Reynir is a co-founder of Lánstraust hf., the predecessor of Creditinfo Group, in 1997. He co-founded a few other companies, with operations in IT and in real estate. He served as a board member for several companies. Reynir has participated in establishing and/or building up Credit Bureaus in approximately 30 countries. He was selected entrepreneur of the year in Iceland in 2008.

In 2017 he stepped down as CEO of CreditInfo Group after 20 years of leading and expanding the company he co-founded and became a part-time working Chairman instead. Reflecting on his decision to step down as CEO, Reynir mentioned in recent interviews that he decided to finally hire a better person for the job, hinting at feelings of burnout as well. During the same year he sold a small part of his share in CreditInfo Group (having acquired 93% of the company by 2013).

In 2018, Reynir co-funded two new companies, Two Birds (fintech) and Svartigaldur (online marketing).

In 2021, Reynir sold a considerable portion of his shares in CreditInfo Group to Levine Leichtman Capital Partners, retaining 35% of his shares. At the time of the purchase, CreditInfo Group was valued at around 30 billion ISK (approximately $210 million), with the final valuation contingent upon the company achieving certain financial milestones.

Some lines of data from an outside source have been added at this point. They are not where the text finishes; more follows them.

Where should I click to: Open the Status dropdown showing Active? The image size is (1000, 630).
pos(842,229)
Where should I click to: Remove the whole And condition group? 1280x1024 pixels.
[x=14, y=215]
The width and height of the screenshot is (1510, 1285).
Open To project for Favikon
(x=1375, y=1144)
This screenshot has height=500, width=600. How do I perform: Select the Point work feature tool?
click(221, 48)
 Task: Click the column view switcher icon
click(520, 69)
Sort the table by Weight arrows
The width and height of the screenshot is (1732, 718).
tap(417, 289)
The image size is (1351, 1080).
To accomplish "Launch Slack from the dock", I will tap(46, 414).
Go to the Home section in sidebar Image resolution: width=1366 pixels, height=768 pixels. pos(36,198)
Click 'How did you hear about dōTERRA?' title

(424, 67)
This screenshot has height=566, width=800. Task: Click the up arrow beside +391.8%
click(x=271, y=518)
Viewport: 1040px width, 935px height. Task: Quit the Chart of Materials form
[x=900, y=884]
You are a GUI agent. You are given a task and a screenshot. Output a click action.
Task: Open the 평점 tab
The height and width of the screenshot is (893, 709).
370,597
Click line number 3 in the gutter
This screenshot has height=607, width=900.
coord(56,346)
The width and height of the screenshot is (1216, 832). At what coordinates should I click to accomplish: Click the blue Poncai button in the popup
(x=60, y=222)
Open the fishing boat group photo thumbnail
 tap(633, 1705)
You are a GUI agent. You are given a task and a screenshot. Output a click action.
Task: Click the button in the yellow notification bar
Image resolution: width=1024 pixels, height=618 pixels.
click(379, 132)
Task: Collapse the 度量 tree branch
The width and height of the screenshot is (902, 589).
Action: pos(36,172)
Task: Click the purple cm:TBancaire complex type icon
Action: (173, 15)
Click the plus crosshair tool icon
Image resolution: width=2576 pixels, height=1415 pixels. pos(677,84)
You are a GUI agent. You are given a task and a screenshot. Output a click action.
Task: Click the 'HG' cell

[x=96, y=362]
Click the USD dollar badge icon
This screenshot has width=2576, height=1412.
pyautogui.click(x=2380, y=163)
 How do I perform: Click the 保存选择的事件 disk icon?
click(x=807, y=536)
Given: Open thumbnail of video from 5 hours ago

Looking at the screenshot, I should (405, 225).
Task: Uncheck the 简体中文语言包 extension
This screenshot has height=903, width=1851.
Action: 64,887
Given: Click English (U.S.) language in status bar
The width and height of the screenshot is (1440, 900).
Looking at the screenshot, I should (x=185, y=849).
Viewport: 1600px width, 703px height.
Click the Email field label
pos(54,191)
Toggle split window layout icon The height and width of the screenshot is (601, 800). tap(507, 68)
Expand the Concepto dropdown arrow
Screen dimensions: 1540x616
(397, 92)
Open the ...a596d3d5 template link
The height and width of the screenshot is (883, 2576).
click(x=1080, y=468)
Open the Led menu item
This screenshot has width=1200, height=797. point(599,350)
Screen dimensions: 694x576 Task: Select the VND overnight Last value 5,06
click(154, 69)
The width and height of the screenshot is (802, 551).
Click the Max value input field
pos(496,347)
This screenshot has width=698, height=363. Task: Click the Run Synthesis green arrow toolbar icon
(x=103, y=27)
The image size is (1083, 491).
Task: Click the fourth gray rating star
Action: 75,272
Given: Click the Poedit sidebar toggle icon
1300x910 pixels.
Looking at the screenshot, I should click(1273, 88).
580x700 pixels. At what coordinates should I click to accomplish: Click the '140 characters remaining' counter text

To reinvest his capital, Reynir established InfoCapital, an investment fund primarily focused on fintech startups led by his childhood friend Hákon Stefánsson, while serving as a non-executive chairman of the board himself. InfoCapital extends beyond the startup sphere, holding the largest share in Sýn (the largest media company in Iceland) and investing in Reynir's hometown of Blönduós. In August 2021 Reynir was appointed CEO of SaltPay (now Teya). He resigned after 8 months, stating that his objectives as CEO had been accomplished. After his time at SaltPay, Reynir redirected his focus and made substantial investment in renovating his hometown of Blönduós. The renovation project included the acquisition of a hotel, a bakery, and a church, among other historic buildings dating back to 1900, with the aim of preserving their rich heritage and attracting more tourists to North-West Iceland. Reynir not only provided financial support but also contributed hands-on work, alongside his father, who is a skilled carpenter.

== Personal life ==

Reynir has one son, Grétar, and two daughters, Salma Björk and Hildur Ösp. He lives in Reykjavik. Reynir graduated from the University of Iceland in 2014 with a BA degree in Anthropology. In 2013, he earned a diploma in International Development. Additionally, Reynir is a qualified lawyer with a Master of Laws(LL.M.) degree issued by the University of Iceland in 1997.